Cortical bitufted, horizontal, and Martinotti cells preferentially express and secrete reelin into perineuronal nets, nonsynaptically modulating gene expression

Abstract

Reelin (Reln) is a protein with some structural analogies with other extracellular matrix proteins that functions in the regulation of neuronal migration during the development of cortical laminated structures. In the cortex of adult animals, Reln is expressed primarily in γ-aminobutyric acid (GABA)ergic neurons and is secreted into perineuronal nets. However, only 50–60% of GABAergic interneurons express Reln. We have characterized this subpopulation of cortical GABAergic neurons that expresses Reln by using two strategies: (i) a double immunolabeling procedure to determine the colocalization of Reln with neuropeptides and Ca²⁺-binding proteins and (ii) a combination of Golgi staining and Reln immunolabeling to determine the morphology of the rat cortical cells that store Reln. Many interneurons that express Neuropeptide Y (NPY) or somatostatin (but none of those that express parvalbumin) are Reln-immunopositive. A small population of calbindin-positive interneurons and very few calretinin-positive cells express Reln immunopositivity. Golgi staining revealed that layer I horizontal cells, layer II–V bitufted neurons, and some deep cortical layer Martinotti cells express Reln. Basket and chandelier cells are often immunopositive to parvalbumin, but never to Reln.

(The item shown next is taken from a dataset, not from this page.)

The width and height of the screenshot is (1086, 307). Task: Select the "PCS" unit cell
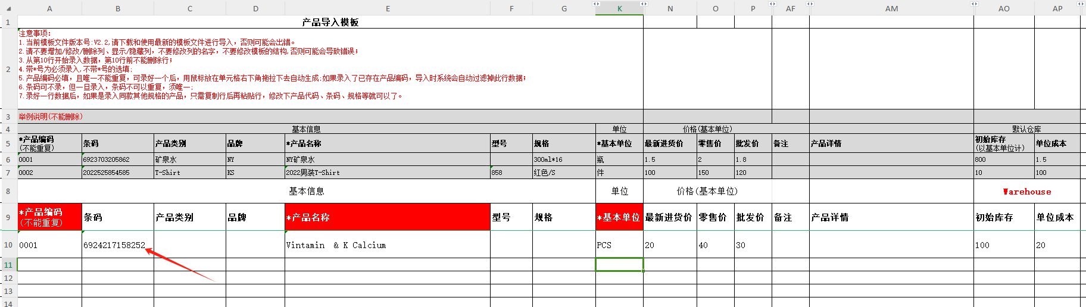(x=619, y=245)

Although Reln is secreted by GABAergic neurons, its target are not the GABA receptors, but rather may be extrasynaptically located in perineuronal nets and concerned with the modulation of neuronal plasticity. Dab1, the target adapter protein that presumably mediates transcription regulation via the extrasynaptic actions of Reln, is expressed predominantly in pyramidal neurons, but it can also be detected in a small population of GABAergic neurons that are neither horizontal nor bitufted neurons.